Tuesday, August 01, 2006

A Better Tomorrow

Josh writes:

Wait, wait -- I've got one! Ah, "Life in the Future" week is over. Well, too bad -- I finally came up with a hopeful statement of a brighter future, as an antidote to the doom and gloom that comprised most of the submissions. That statement is the song "Welcome to my Life" by Simple Plan. Oh yes.

Hope shines out from this tune in two ways: First of all, consider the actual meaning of the lyrics themselves:

To be hurt
To feel lost
To be left out in the dark
To be kicked when you're down
To feel like you've been pushed around
To be on the edge of breaking down
And no one's there to save you
No you don't know what it's like
Welcome to my life

Now, since there's not a single human being on the planet who hasn't experienced these things, the only logical conclusion we can draw is that this tortured individual is talking to an emotionless robot in the distant future, explaining the pain of human existence to some unfeeling automaton in the way only a whining self-obsessed teenager can. The song is in fact a stirring vision of a bright and technologically-advanced future, where servitor androids are on call to do our every bidding as we live our lives in pampered utopian comfort.

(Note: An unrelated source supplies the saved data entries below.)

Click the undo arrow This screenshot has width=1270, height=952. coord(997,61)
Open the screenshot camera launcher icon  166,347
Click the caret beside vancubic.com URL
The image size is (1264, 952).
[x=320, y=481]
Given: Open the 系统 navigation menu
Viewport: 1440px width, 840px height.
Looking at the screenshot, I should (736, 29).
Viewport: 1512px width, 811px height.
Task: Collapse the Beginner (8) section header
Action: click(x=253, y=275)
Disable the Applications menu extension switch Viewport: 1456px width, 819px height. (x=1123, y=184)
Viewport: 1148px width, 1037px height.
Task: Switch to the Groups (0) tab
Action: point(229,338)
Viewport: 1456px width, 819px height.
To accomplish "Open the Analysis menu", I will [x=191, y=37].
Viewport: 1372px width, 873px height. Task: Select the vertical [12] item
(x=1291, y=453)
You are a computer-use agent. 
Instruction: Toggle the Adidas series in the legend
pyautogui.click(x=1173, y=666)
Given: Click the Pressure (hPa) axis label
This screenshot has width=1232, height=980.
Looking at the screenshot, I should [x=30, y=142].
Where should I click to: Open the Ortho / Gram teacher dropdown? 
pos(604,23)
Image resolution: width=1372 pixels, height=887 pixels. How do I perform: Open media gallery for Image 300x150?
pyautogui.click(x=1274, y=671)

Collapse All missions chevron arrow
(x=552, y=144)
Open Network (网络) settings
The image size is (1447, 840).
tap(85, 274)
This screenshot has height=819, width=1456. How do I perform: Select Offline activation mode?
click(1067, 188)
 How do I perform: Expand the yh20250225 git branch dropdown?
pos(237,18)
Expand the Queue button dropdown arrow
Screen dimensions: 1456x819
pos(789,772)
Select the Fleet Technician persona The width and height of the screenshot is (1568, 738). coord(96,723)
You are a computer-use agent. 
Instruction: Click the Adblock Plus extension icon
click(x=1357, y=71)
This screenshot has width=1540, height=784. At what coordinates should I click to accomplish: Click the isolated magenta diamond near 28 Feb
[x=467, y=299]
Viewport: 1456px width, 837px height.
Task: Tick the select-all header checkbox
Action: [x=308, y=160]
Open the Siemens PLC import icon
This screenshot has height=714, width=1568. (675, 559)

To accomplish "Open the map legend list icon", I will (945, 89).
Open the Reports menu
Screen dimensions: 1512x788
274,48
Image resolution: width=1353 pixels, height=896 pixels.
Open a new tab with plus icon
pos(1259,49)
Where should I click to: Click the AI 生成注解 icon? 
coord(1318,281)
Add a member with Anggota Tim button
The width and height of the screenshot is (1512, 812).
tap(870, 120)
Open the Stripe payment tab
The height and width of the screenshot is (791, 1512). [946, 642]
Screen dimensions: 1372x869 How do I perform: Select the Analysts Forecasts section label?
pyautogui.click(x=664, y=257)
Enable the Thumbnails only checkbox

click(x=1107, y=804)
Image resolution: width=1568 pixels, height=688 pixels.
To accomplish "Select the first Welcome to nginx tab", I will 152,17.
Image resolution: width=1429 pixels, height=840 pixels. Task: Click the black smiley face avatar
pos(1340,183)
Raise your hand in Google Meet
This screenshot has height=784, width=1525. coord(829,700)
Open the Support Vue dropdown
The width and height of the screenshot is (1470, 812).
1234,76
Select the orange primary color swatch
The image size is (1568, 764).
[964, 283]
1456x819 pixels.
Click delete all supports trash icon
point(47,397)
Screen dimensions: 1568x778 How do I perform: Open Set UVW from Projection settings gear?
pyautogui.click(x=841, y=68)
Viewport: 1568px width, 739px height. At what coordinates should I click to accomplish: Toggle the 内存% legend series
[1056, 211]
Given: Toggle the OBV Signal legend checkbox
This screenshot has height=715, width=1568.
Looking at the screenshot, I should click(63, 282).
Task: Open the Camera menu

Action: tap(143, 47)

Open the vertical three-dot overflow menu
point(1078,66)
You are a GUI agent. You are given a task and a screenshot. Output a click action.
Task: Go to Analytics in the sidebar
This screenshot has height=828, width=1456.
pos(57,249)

The second way this song inspires hope is by showing how "depressing" songs have got more and more feeble as history progresses, as life becomes more rosy and less conducive to soul-crushing expressions of pain. A few hundred years ago all you had were folk songs about people being slaughtered in battle, catching the plague or dying for their unrequited love. Why, even a few decades ago, you got lyrics the likes of:
Two lovers entwined
pass me by
And heaven knows I'm miserable now

In a different (notably, less mature and more single) stage of my life, that would have killed me stone fucking dead. But today, you look for a musical interpretation of a soul in pain and all you get are songs that can be summed up in two words as "Waaah! *sniffle*"

Life is, if not good, then better.

Later that day, Josh would download the video for Splendid's cover of the Pet Shop Boys' "You Only Tell Me You Love Me When You're Drunk", and realize everything he just wrote is lies. But they were amusing lies, so that's OK.